Selanjutnya, hal lain yang harus menjadi catatan penting untuk transformasi kesehatan adalah distribusi tenaga kesehatan yang masih menjadi momok bagi sistem kesehatan Indonesia termasuk jumlah persebaran Dokter Gigi di Indonesia.
Aura Alya Rahma selaku Sekretaris Jenderal Persatuan Senat Mahasiswa Kedokteran Gigi Indonesia (PSMKGI), menyampaikan bahwa jika dilihat dari sebaran dan jumlah dokter gigi di Indonesia, ada 43 ribu dokter gigi dan hanya 4 ribu yang merupakan dokter spesialis.
Berdasarkan standar WHO, seharusnya perbandingan Dokter Gigi 1:7500 penduduk, tapi nyatanya di Indonesia masih 1:12 0000 penduduk di Indonesia. Dalam DIM RUU Kesehatan menyebutkan upaya untuk mengatasi permasalahan tersebut salah satunya yaitu melalui program pendidikan residensi berbasis rumah sakit.
Aura menilai bahwa program pendidikan residensi berbasis rumah sakit memerlukan pembahasan konsep dan kebijakan yang matang salah satunya mengenai fasilitas rumah sakit yang nantinya akan digunakan, baik di daerah maupun kota.
Selain itu, Aura juga berpendapat mengenai masuknya tenaga medis asing sebagai upaya pemerataan tenaga medis di Indonesia memerlukan perincian dalam landasan yuridis yang mengatur seperti standarisasi kualitas dan lama waktu praktiknya tenaga medis asing yang juga perlu menjadi perhatian.
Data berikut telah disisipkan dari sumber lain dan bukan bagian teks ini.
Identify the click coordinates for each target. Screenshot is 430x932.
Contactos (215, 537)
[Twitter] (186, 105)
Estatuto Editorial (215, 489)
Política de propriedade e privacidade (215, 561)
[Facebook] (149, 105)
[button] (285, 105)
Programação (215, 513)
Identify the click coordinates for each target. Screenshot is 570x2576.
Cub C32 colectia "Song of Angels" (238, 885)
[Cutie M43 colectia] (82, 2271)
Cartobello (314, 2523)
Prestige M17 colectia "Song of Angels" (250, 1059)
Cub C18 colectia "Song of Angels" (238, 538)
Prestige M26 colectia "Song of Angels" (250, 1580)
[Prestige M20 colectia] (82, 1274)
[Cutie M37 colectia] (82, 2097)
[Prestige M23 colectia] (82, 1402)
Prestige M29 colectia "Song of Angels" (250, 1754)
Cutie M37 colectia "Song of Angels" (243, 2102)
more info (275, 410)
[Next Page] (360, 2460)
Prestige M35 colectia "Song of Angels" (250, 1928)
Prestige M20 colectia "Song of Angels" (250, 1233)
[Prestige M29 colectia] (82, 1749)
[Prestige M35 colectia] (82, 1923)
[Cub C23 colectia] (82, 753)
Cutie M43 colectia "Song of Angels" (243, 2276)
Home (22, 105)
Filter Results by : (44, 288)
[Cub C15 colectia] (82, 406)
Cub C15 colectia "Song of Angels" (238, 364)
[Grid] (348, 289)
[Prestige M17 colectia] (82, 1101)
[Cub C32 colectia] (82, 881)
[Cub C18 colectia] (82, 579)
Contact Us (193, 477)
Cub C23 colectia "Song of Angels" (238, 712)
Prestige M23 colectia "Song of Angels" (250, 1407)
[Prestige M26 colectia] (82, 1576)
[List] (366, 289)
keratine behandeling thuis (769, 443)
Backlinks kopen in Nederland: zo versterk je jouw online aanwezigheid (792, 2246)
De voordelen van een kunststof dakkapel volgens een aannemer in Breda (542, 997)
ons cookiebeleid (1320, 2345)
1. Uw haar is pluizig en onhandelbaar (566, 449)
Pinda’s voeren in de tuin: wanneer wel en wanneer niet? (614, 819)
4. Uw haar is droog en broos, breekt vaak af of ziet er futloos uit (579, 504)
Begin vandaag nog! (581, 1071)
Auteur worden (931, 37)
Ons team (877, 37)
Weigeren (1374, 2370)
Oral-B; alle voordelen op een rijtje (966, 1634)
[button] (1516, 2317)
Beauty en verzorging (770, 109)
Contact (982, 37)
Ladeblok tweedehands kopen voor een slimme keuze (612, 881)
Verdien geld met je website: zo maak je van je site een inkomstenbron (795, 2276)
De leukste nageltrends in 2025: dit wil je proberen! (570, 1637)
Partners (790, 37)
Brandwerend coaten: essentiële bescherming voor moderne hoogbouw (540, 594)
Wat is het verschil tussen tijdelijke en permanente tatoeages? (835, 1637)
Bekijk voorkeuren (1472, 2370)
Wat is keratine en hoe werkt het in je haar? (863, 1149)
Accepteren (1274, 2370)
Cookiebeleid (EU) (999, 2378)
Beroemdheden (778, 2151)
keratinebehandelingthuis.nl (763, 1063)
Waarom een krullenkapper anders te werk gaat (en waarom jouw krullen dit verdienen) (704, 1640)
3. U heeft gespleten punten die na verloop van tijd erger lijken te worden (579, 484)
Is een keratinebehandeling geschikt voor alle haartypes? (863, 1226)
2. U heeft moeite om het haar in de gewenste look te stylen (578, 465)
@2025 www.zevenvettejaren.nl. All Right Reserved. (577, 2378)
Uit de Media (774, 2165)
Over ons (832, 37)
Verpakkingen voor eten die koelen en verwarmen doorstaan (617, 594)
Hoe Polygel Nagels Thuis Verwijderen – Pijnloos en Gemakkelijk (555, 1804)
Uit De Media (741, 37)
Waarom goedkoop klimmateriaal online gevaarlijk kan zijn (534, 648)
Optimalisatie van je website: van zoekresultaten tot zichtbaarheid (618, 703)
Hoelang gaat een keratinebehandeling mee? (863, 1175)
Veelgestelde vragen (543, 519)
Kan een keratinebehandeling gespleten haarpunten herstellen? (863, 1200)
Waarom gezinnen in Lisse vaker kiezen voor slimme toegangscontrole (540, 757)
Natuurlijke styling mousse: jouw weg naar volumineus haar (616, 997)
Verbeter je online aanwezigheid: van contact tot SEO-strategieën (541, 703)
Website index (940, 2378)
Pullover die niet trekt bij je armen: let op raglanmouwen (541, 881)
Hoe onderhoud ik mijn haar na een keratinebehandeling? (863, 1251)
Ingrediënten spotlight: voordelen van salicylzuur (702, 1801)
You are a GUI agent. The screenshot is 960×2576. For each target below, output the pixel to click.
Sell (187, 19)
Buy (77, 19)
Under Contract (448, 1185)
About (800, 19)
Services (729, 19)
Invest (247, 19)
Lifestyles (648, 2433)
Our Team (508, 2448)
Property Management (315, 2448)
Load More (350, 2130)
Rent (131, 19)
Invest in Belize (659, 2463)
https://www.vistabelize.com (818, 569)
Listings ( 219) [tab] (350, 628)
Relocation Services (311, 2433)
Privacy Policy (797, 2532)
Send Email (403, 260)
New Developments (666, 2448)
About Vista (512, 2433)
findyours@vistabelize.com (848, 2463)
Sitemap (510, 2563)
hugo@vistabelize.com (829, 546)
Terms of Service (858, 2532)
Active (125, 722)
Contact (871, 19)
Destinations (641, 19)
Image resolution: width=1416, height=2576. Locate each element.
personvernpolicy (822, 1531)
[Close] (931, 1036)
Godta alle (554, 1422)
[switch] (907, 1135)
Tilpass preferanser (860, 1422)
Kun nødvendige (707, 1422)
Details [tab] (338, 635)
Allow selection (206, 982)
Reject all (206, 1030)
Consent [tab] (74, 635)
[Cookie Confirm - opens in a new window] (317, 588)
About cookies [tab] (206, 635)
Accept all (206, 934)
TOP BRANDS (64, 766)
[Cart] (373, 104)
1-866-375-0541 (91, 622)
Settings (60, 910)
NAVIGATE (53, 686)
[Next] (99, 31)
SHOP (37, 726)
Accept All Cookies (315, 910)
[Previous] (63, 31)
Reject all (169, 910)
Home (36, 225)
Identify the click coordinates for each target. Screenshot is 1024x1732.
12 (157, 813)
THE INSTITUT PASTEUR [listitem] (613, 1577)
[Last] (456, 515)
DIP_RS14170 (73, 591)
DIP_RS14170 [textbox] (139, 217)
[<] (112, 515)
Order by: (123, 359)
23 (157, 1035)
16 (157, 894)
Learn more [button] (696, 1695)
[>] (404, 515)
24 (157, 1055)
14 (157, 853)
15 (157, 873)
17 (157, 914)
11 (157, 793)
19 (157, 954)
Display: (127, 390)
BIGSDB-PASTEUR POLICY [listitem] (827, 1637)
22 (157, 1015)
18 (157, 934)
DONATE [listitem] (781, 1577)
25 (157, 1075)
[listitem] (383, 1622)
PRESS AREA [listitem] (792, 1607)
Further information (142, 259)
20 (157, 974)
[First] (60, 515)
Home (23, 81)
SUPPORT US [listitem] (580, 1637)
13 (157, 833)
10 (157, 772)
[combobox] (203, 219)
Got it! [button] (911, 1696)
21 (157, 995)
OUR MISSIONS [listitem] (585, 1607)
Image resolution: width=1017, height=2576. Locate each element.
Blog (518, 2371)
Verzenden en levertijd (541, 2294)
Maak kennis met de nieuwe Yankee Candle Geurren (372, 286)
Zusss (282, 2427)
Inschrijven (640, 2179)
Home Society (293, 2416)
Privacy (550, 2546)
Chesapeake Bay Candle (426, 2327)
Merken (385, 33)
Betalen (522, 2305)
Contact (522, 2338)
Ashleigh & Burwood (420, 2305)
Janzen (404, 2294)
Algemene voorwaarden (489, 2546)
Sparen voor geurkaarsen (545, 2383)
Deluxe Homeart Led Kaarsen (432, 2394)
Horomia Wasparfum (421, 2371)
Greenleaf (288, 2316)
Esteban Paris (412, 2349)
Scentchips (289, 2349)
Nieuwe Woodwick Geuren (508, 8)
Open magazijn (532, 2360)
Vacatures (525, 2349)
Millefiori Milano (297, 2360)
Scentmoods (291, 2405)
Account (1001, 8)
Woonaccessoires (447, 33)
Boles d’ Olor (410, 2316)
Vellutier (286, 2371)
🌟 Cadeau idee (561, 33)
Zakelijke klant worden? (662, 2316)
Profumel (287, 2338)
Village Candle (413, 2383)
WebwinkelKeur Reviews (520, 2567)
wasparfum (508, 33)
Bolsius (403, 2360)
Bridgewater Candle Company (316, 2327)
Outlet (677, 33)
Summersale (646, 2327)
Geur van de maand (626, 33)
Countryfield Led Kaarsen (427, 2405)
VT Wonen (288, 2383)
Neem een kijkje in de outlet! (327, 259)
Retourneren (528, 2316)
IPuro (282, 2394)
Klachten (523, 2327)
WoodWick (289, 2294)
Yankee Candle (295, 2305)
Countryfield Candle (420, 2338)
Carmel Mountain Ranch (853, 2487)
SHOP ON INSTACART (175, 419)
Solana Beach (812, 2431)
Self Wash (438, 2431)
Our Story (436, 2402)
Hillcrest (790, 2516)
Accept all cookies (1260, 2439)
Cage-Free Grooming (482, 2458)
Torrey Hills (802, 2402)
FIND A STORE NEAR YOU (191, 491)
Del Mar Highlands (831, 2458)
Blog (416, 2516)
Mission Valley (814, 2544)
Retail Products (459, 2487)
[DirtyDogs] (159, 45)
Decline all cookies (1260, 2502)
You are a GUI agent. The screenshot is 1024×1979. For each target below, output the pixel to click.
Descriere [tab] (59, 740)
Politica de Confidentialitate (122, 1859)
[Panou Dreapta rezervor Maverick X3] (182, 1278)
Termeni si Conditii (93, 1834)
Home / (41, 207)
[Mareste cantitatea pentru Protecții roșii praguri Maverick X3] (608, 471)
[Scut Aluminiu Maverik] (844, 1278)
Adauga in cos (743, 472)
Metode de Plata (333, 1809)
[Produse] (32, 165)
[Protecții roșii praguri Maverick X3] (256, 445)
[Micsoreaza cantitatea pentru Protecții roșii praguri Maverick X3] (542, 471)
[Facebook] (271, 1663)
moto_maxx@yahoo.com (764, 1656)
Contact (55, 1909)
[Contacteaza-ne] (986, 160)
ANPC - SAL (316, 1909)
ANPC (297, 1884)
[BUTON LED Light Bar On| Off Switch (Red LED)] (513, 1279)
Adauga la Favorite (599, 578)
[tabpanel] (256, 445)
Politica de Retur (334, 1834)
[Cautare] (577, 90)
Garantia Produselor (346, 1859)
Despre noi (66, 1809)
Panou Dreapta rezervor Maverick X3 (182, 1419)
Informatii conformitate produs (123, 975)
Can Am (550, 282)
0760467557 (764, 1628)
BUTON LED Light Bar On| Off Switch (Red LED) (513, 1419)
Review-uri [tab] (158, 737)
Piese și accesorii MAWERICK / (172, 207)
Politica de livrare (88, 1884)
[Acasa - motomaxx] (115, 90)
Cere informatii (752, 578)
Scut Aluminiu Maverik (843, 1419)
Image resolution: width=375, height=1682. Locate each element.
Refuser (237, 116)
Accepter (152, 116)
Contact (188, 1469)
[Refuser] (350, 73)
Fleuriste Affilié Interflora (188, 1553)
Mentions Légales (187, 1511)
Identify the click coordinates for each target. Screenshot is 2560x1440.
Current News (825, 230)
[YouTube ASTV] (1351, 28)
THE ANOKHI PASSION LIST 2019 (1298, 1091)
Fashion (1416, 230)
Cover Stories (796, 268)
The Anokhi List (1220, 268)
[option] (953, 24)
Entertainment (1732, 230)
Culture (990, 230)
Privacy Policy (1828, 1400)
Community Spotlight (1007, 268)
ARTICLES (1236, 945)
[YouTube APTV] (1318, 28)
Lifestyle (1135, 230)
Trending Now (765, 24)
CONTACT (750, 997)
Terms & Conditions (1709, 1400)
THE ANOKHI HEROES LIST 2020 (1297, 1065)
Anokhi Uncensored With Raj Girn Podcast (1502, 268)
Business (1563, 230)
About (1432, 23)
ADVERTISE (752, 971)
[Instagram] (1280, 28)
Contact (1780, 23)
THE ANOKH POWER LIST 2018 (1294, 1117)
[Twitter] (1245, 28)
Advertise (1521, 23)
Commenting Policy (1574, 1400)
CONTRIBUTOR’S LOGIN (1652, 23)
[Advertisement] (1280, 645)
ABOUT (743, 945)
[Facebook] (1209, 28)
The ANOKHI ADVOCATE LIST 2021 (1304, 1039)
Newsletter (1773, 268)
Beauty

RUU Omnibus Law Kesehatan ini juga melemahkan dari sisi praktik kefarmasian.
Muhammad Hildan Maulana, Sekretaris Jenderal Ikatan Senat Mahasiswa Farmasi Seluruh Indonesia (ISMAFARSI) juga menyebut meski telah diatur pada UU nomor 36 tahun 2009, mengenai konseling obat, yang dapat meminimalisir kesalahan dalam penggunaan obat dan mengantisipasi efek samping, sehingga perlu dicantumkan kembali di RUU Kesehatan.
“Selanjutnya, terkait substansi baru tentang pelaksanaan praktik kefarmasian, secara terbatas dapat dilaksanakan tenaga kesehatan lain. Namun kami mengkritisi pemerintah yang seharusnya dapat memberdayakan apoteker dalam program tersebut guna memperkecil celah malpraktek kefarmasian,” tegas Hildan.